Ashley gives an overview of the book:
The following is an excerpt from Turbulence:
After my shift at the restaurant downtown, I stepped into the empty parking lot and the door slammed behind me louder than all the plates I’d broken that night. I was a bad waitress.
I started walking to my car and felt the cool night air blow across my face. The breeze carried a whiff of garlic and oregano. Pulling the elastic off my ponytail, I let my hair fall and caress my shoulders. Pausing for a moment, I tipped my head back until it was almost parallel with the ground and stared at the shimmering sky, stars bright and mesmerizing.
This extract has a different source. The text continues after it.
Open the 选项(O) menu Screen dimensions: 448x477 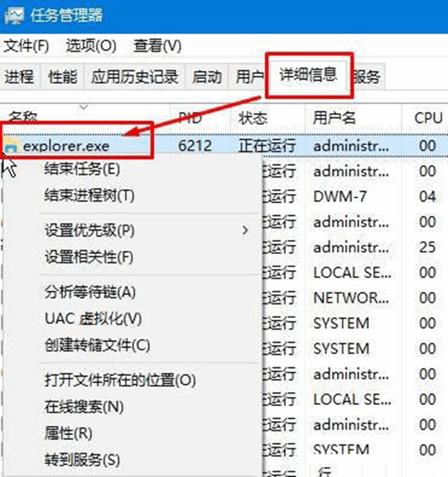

When I began walking again, I heard footsteps behind me, hitting the pavement simultaneously with mine. My skin turned to gooseflesh. An overwhelming fear mixed with tension spread through my body.
My purse was slung over my shoulder and a blue apron tied around my waist held a lot of money in tips. Okay, a decent amount of money; I was, after all, a bad waitress.
I was afraid to look behind me and so continued moving, becoming more nervous with every breath. Searching my bag for my keys, I felt a small tube of lipstick, a brush, and to my surprise, a few pieces of lettuce. I checked the pocket in the front of my purse. No keys. My feet hit the concrete harder with each step and my hands shook like a plucked guitar string. I checked inside the bag again and finally felt cold metal in my palm.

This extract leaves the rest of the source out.